Interpretation of stats from pepXML viewer

42 views
Skip to first unread message

Alastair Skeffington

unread,
Dec 13, 2019, 5:29:16 AM12/13/19
to spctools-discuss
Hi,

Can someone explain what's happen here please:

Number of spectra in the .mgf file = 1856
Number of spectra after conversion to mzXML = 1856
Number of spectra in pepXML file after comet search: 1752

I then search against database A (DB-A) and database B (DB-B) and count the number of spectra in the pepXML file as counts of "<spectrum_query spectrum=". Yields 1752 in both cases.

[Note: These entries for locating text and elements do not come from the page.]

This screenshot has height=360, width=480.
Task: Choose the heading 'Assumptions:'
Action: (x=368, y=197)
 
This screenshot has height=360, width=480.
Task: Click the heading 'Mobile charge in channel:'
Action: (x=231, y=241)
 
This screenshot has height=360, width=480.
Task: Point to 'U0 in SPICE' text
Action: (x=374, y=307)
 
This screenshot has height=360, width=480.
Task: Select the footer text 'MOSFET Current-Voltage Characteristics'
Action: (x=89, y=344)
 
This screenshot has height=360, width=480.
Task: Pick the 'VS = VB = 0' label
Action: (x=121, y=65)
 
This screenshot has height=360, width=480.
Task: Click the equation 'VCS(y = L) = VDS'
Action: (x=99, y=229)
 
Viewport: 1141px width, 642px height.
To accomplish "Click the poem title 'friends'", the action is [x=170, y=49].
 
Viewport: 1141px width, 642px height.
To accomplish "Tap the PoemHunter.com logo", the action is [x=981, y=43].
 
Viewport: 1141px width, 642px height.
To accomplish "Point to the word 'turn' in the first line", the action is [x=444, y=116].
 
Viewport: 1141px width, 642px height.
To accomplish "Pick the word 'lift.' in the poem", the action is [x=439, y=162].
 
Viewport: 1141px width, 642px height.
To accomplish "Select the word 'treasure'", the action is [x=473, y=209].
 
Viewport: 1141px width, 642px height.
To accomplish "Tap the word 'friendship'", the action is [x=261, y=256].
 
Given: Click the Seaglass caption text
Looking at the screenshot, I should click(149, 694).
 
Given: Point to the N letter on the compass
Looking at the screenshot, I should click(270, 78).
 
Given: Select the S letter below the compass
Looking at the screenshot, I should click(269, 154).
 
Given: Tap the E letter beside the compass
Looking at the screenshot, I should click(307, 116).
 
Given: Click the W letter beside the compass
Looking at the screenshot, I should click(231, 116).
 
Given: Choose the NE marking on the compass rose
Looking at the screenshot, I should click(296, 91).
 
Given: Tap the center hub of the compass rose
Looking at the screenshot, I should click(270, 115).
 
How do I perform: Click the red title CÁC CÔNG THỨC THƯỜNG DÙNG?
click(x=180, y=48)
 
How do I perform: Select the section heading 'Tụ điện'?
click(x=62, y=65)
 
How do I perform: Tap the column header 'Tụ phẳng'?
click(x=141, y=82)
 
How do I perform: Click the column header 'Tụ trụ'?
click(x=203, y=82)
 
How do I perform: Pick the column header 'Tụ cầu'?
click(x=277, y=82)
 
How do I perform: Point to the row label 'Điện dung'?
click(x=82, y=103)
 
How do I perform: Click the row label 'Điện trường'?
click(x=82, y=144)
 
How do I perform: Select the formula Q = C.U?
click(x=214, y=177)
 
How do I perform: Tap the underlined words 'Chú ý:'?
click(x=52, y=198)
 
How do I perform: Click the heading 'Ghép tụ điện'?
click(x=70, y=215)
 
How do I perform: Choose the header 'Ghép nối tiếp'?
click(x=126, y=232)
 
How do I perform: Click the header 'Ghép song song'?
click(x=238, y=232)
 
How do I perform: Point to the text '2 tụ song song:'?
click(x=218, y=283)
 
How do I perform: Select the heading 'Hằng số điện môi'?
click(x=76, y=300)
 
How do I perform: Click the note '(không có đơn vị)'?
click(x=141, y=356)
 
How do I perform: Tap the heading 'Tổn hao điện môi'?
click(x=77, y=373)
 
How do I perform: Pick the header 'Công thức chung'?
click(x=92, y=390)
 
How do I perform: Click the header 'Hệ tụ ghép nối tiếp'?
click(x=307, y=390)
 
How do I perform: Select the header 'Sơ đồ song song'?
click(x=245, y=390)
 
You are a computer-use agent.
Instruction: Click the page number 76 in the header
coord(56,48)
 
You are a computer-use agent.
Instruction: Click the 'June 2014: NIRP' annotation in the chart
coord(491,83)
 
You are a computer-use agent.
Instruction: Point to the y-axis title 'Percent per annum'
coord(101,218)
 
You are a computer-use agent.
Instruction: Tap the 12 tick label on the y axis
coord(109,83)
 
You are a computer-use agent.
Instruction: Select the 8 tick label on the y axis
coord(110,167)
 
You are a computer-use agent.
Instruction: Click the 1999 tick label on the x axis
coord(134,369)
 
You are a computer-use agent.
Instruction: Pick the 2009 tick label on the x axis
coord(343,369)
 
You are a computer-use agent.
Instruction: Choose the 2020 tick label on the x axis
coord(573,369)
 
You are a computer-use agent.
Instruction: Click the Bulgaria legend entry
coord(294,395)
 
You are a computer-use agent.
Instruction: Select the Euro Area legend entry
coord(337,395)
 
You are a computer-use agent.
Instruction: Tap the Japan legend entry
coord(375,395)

I then run "xinteract -Neg.pepXML -PPM -dDECOY_ -OARP eg_pepp.pepXML" on each of the files. Now when I search for the string "<spectrum_query spectrum=" I get 481 hits for DB-A and 632 hits for DB-B. The pepXML view then calculates the "Efficiency ID'd/searched" - so the denominator is different for each database.
 
Can someone help to explain this behavior?

  • Why does the xinteract output present different numbers of records ("<spectrum_query spectrum= ...") for the two different databases, even though the number of records in the pepXML input was the same?
  • Isn't the definition of 'Spectra searched' used by Petunia misleading? It's not the number of input spectra to the search engine.
  • Presumably the loss of spectra between the input to comet and the output is due to loosing those spectra with absolutely no match to the database or decoys due to some internal threshold on the score for PSMs.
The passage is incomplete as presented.